## LISTA DE TAREFAS
**a)** Diga se cada afirmação concorda com o texto sobre o ECA, respondendo sim ou não e citando as palavras do texto que decidem: (i) a PEC apresentada em 1993 propunha a redução da idade para responsabilidade penal; (ii) os filhos da burguesia eram atendidos pelo Juizado de Menores; (iii) houve cerca de 30 propostas em 23 anos de ECA.
**b)** Continue o texto sobre o ECA a partir do ponto em que ele para.

## TRECHO DO DOCUMENTO
Por Givanildo Manoel
“Ivan Karamazov diz que,
acima de tudo o mais, a morte de uma criança lhe dá ganas de devolver ao
universo o seu bilhete de entrada. Mas ele não o faz. Ele continua a lutar e a
amar; ele continua a continuar.” Marshall Berman.
Em 1993, apenas três
anos após a aprovação do ECA – Estatuto da Criança e do Adolescente (1990) -,
foi apresentada uma PEC (Proposta de Emenda Constitucional) com o sugestivo
número 171, que propunha a redução da idade para responsabilidade penal. Depois
dessa, em quase todos os anos
(1995,96,97,99,2000,01,02,03,04,05,07,08,09,11,12) foram apresentados PECs e PLs (Projetos de Lei) com igual ou
pior teor. Foram aproximadamente 30 propostas em 23 anos de ECA.
Infelizmente, os
sucessivos debates em torno da redução da idade para a responsabilidade penal
nunca apontaram no sentido de aprimorar a lei, mas no sentido de
desqualificá-la. Cabe, então, questionar
por que um estatuto da importância do ECA já sofria tantos ataques 3 anos após
a sua aprovação, pois esse questionamento é fundamental para que a esquerda
combativa possa fazer a defesa dos princípios do ECA. E para isso precisamos
compreender que princípios são esses.
Até a aprovação do ECA,
a infanto-adolescência filha da classe trabalhadora era tratada como caso de
polícia ou de justiça. Havia uma diferenciação clara do modo como a Justiça
tratava os filhos e filhas da burguesia e os filhos da classe trabalhadora.
Os filhos da burguesia,
já conceitualmente, eram reconhecidos como crianças e adolescentes e em
qualquer problema legal que tivessem eram atendidos pela Vara da Família. Já os
filhos da classe trabalhadora eram controlados pelo Juizado de Menores, que
pela sua respectiva concepção de quem eram os seus atendidos, convencionou
chamar os filhos dos trabalhadores de “di menor”, categorizando a infância e
adolescência em duas: os filhos da burguesia e os filhos dos trabalhadores.
Estes últimos, além de
perseguidos, não eram alcançados pelas políticas públicas, que era
exclusividade dos filhos da burguesia. Os filhos dos trabalhadores eram
compulsoriamente criminalizados, institucionalizados e tinham os seus passos
controlados permanentemente pela polícia e os auxiliares dos Juízes de Menores,
os famosos Comissários de Menores, que controlavam a vida dos petizes
“desajustados” do sistema.
Com a aprovação do ECA
foi rompida essa categorização de infâncias e passou-se a tratar universalmente
crianças até 12 anos de idade e adolescente até 18 anos incompletos.

## DADOS EXTRAÍDOS
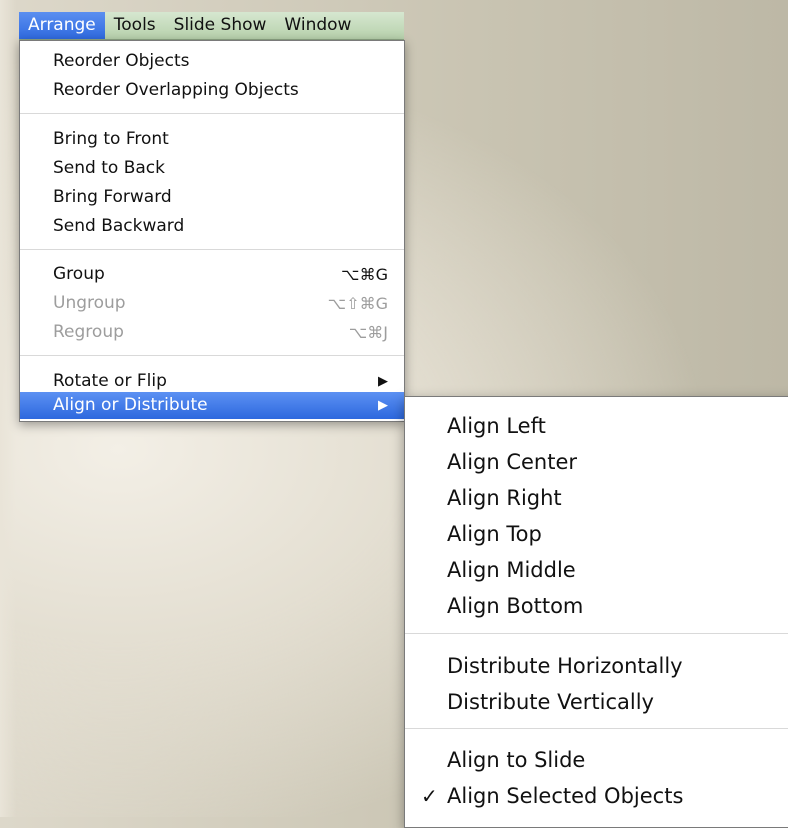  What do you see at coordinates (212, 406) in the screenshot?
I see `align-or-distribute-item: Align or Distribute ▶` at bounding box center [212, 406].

--

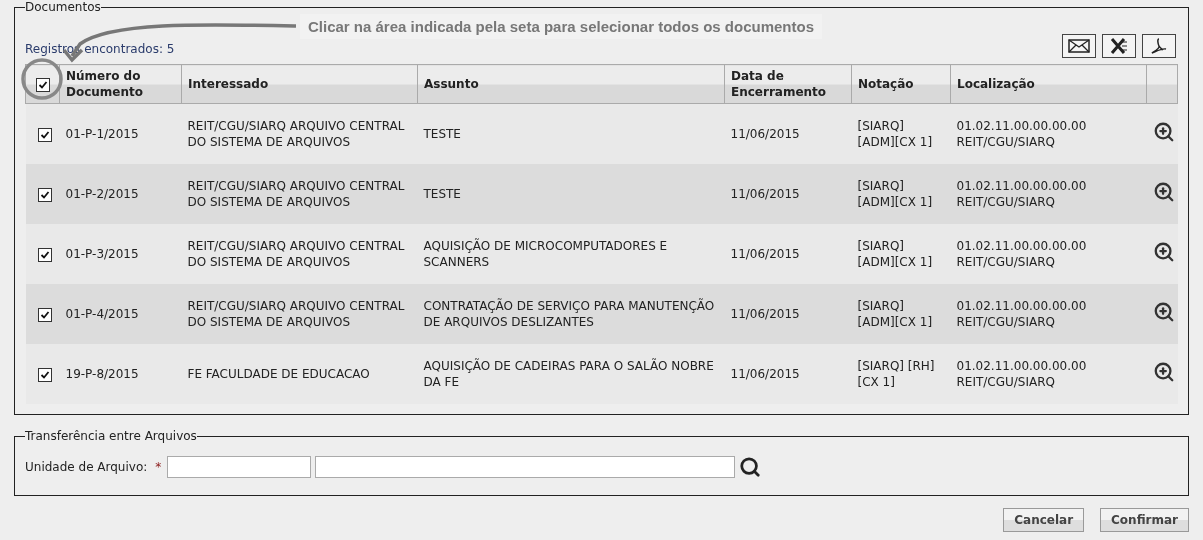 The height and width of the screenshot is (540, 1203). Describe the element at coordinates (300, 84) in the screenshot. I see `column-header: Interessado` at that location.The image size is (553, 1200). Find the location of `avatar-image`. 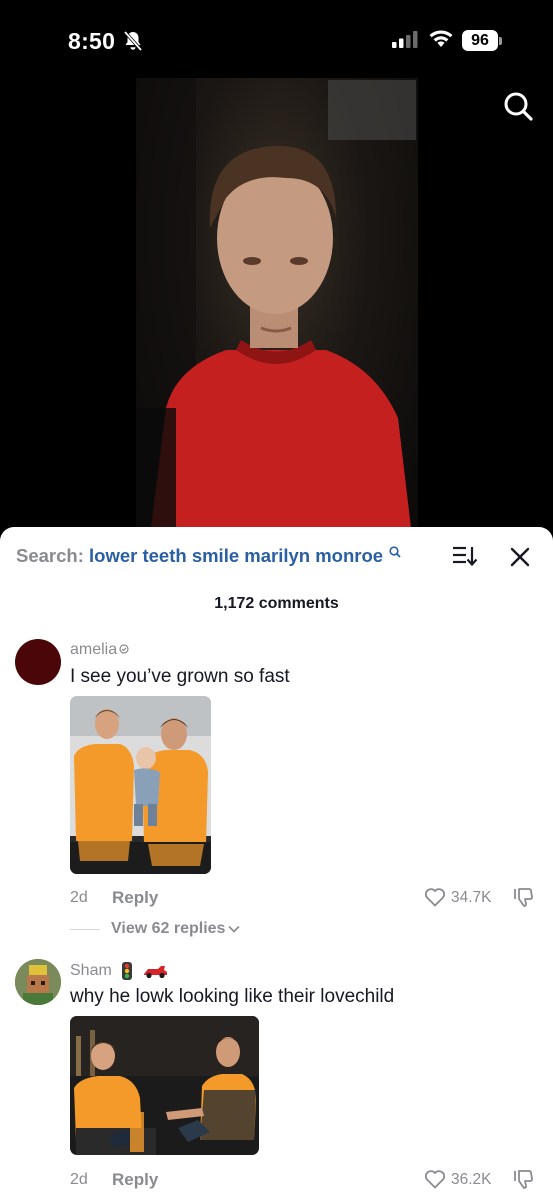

## RESPOSTAS
**a)**
(i) Sim: "que propunha a redução da idade para responsabilidade penal".
(ii) Não: "eram atendidos pela Vara da Família".
(iii) Sim: "Foram aproximadamente 30 propostas em 23 anos de ECA."

**b)**
É importante que
prestemos atenção que os poucos direitos dos filhos da classe trabalhadora
foram conquistados com muita luta e lentamente. Um deles, por exemplo, foi em
relação a proteção contra a exploração no trabalho , o processo de
“industrialização” no Brasil, que se deu principalmente pelo setor têxtil, a
mão de obra usualmente utilizada era a das crianças e adolescentes, que
comumente começavam a trabalhar entre os 8 e 10 anos e encaravam uma carga horária
de 14 a 18 horas por dia. Essa foi uma pauta de reivindicação das greves de
1916 a 1921 e, mesmo assim, nunca foram cumpridas.
Para exemplificar com um
caso muito debatido hoje, a PEC do trabalho doméstico, em 2011, constatou-se
que existiam 250 mil crianças e adolescentes exploradas pelo trabalho doméstico
(dados do IBGE). Aqui não façamos confusão: atividades domésticas com
exploração de trabalho doméstico, confusão que a direita adora criar para
desqualificar a denuncia dessa exploração. E sabemos que 95% são meninas e
cerca de 75% delas são negras. E esse é somente um pequeno recorte da real
situação.
Se esse direito de não
ter a força de trabalho explorada, que foi uma conquista da classe no começo do
século passado, não é respeitado, é de se imaginar que os outros, que só
recentemente foram assegurados pelo ECA, em um momento de retrocesso
conservador e que tem sido atacados duramente, dificilmente serão efetivados.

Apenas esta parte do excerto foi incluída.